Novel inhibitory effect of Omega-3 fatty acids regulating pancreatic cancer progression

Pancreatic cancer is a devastating malignancy in great need of new and more effective treatment approaches. In recent years, studies have indicated that nutritional interventions, particularly nutraceuticals, may provide novel avenues to modulate cancer progression. Here, our study characterizes the impact of ω-3 polyunsaturated fatty acids (PUFAs) eicosapentaenoic acid (EPA) and docosahexaenoic acid (DHA), as a nutraceutical intervention in pancreatic cancer using a genetically engineered mouse model driven by KrasG12D and Trp53R172H. This model closely resembles human pancreatic carcinogenesis, offering a disease relevant platform for translational research. Our findings showed that ω-3 PUFAs intervention (using a diet supplemented with 6% cod liver oil) significantly reduced tumor volume as well as lung and liver metastasis and a trend towards improved survival rate compared to control treated mice. This antitumoral effect was accompanied by distinct changes in tumor membrane fatty acid profile and eicosanoids release.
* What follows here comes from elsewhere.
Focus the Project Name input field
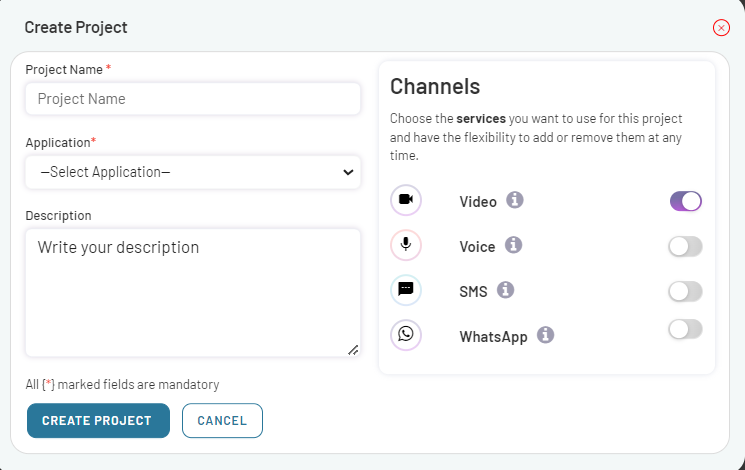This screenshot has width=745, height=470. [x=193, y=99]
Further, the EPA and DHA intervention also reduced malignant histological parameters and induced apoptosis without affecting cell proliferation. Of note is the significant reduction in tumor fibrosis that was associated with decreased levels of Sonic Hedgehog (SHH), a major ligand controlling this cellular compartment in pancreatic cancer. All together our results demonstrate the impact of EPA and DHA as antitumor regulators in pancreatic cancer, suggesting potential for ω-3 PUFAs as a possible antitumoral dietary intervention. This research opens new avenues for integrating nutraceutical strategies in pancreatic cancer management.